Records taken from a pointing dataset
━━━━━━━━━━━━━━━━━━━━━━━━━━━━━━

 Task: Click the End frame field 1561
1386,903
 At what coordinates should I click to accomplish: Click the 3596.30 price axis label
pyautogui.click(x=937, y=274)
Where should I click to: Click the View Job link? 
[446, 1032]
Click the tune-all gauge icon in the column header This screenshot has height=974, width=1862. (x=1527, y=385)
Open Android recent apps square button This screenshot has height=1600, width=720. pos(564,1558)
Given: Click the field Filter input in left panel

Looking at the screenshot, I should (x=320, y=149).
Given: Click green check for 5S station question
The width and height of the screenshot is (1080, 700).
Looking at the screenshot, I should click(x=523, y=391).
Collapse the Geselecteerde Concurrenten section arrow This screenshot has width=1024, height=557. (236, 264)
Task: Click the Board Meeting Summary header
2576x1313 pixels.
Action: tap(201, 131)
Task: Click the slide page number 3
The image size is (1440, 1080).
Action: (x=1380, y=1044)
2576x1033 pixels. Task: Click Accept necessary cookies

━━━━━━━━━━━━━━━━━━━━━━━━━━━━━━

Can you output all of the material above line for line, changing nothing?

Result of the exercise —
 Task: Click the End frame field 1561
1386,903
 At what coordinates should I click to accomplish: Click the 3596.30 price axis label
pyautogui.click(x=937, y=274)
Where should I click to: Click the View Job link? 
[446, 1032]
Click the tune-all gauge icon in the column header This screenshot has height=974, width=1862. (x=1527, y=385)
Open Android recent apps square button This screenshot has height=1600, width=720. pos(564,1558)
Given: Click the field Filter input in left panel

Looking at the screenshot, I should (x=320, y=149).
Given: Click green check for 5S station question
The width and height of the screenshot is (1080, 700).
Looking at the screenshot, I should click(x=523, y=391).
Collapse the Geselecteerde Concurrenten section arrow This screenshot has width=1024, height=557. (236, 264)
Task: Click the Board Meeting Summary header
2576x1313 pixels.
Action: tap(201, 131)
Task: Click the slide page number 3
The image size is (1440, 1080).
Action: (x=1380, y=1044)
2576x1033 pixels. Task: Click Accept necessary cookies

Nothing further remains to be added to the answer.